Thyroid Clinical Flashcards
hyperthyroidism - defined
*too much thyroid hormone
*elevated T3 and T4
*low TSH
hyperthyroidism - symptoms
- metabolism: heat intolerance, diaphoresis, weight loss, restlessness, hyperactivity, anxiety
- CV/resp: tachycardia, palpitations, arrhythmias, chest pain
- derm: warm, moist skin, onycholysis
- GI: diarrhea
- MSK: muscle weakness, hand tremors, osteoporosis
- neuropsych: anxiety, insomnia, psychosis, pressured speech
- repro: oligomenorrhea, amenorrhea, decreased libido, decreased fertility
causes of hyperthyroidism
- Graves’ Disease (most common cause)
- other causes include:
-hyperfunctioning “toxic” adenoma (Plummer’s disease)
-multinodular goiter
-thyroiditis
-hCG-related [pregnancy, cancer]
-Jod-Basedow phenomenon
-factitious/iatrogenic use of thyroid hormone
-TSH secreting adenoma
Graves’ disease - overview
*an autoimmune cause of hyperthyroidism; most common cause of hyperthyroidism
*hallmark: + thyroid stimulating immunoglobulins (TSI) or TSH receptor antibodies (TRAb); autoantibodies bind the TSH receptor and stimulate hormone synthesis
Graves’ disease - exophthalmos
*exophthalmos (bulging eyes) - only occurs in Graves’ disease
*pathogenesis: TSI activates T cells → lymphocytic infiltration of the retroorbital space which increases inflammatory cytokines → orbital fibroblasts secrete GAGs to increase osmotic muscle swelling/inflammation and adipocyte build up → exophthalmos
*note - exophthalmos associated with HLA-DR3 and HLA-B8
Graves’ disease - clinical features
*exophthalmos
*periorbital edema
*lid lag (upper eyelid is high in downward gaze; increased sympathetic stimulation of superior tarsal muscle)
*smooth goiter
*pretibial myxedema (TSI stimulate pretibial dermal fibroblasts → skin thickening)

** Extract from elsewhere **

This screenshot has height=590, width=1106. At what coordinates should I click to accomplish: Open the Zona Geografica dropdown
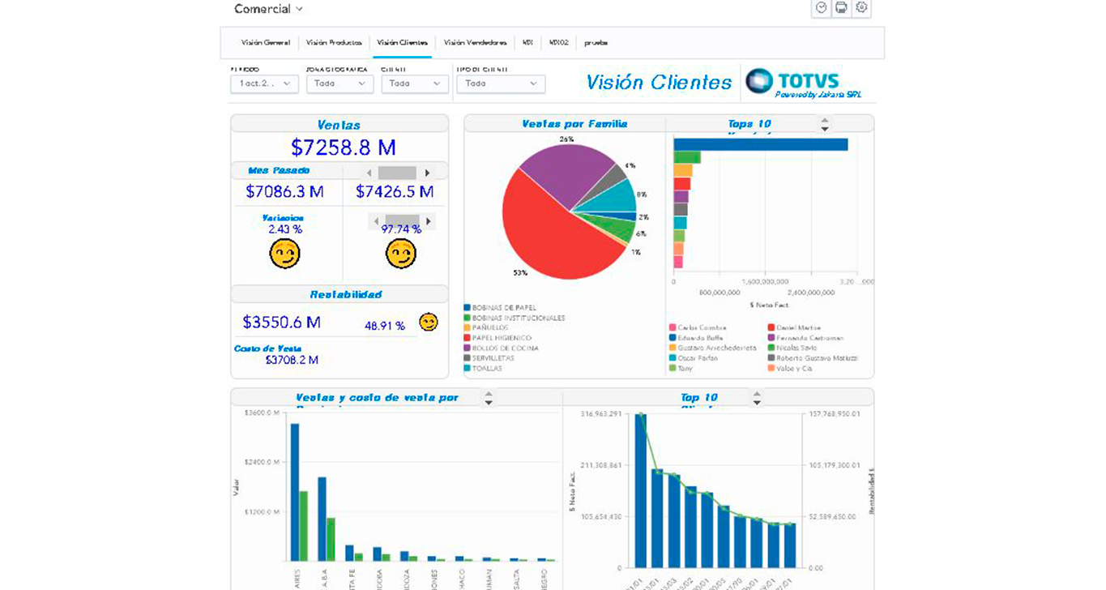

*Pemberton sign (goiter obstructs jugular venous flow as the thyroid is forced downward with raised arms)
Graves’ disease diagnosis - ultrasound
*US shows significantly increased blood flow to the thyroid
nuclear uptake & scan (Tc-99 pertechnetate thyroid scintigraphy) - overview
*give pt pertechnetate, which looks a lot like iodine (but isn’t used to make thyroid hormone)

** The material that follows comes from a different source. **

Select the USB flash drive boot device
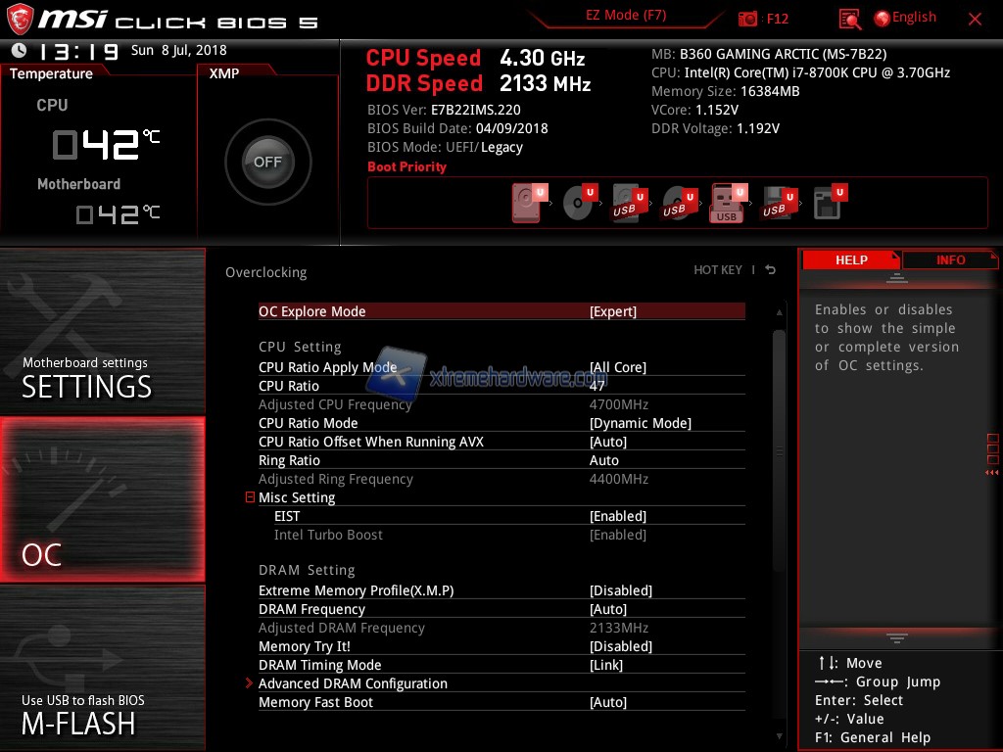The height and width of the screenshot is (752, 1003). pyautogui.click(x=727, y=204)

*gets taken up into the thyroid cells
*uptake = gives us a % of how much pertechnetate is taken up
*scan = gives us a picture of where the pertechnetate is taken up
Graves’ disease diagnosis: nuclear uptake & scan (Tc-99 pertechnetate thyroid scintigraphy)
*scan reveals pattern of uptake similar to that of a normal thyroid, but much higher % of uptake in Graves’ disease
*homogenous distribution of uptake throughout the thyroid
Graves’ disease - treatment
- medications: inhibit thyroid peroxidase enzyme → blocks thyroid peroxidase → less tyrosine iodination and coupling → prevents formation of T3/T4
-options for meds: methimazole, propylthiouracil (PTU)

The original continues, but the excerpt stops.